How politics makes us stupid - js2
http://www.vox.com/2014/4/6/5556462/brain-dead-how-politics-makes-us-stupid
======
DrScump
"Kahan compares the HPV debacle to the relatively smooth rollout of the
hepatitis B vaccine...."

The following premise assumes that the HPV vaccine _s_ (emphasize plural)
consumption was lesser than the HepB vaccine because patients were ignorant
and/or it was mismarketed.

It does not consider that consumers may have been _more_ intelligent than they
give credit for and didn't jump to each vaccine as it was released because
they didn't fall for its planned-obsolescence business model or marketing.
Those parents who _did_ fall for the marketing would have proceeded thus:

1) inject their child(ren) with the three-vaccine series of Cervarix over a
12-month span.
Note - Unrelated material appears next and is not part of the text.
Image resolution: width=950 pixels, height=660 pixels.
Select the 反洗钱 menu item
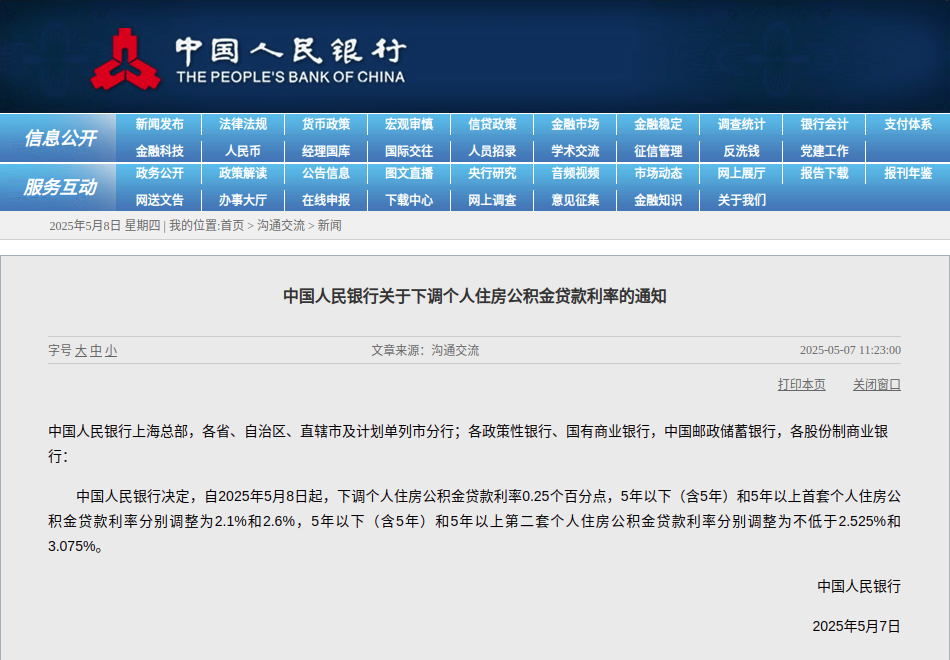click(741, 151)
This protects against two HPV strains.

2) Then Gardasil comes out, which protects against two additional strains.
Again, 3 doses over a 12-month span.

3) THEN, Gardasil 9 comes out, which adds 5 more strains. Again, 3 doses over
a 6-8 month period.

So, at this point, a parent with full buy-in to the concept has had
administered 9 different HSV vaccine dosings. Yet, there are still more HPV
types that are not addressed in any of these vaccines, and the recipient is
not protected from any other STD.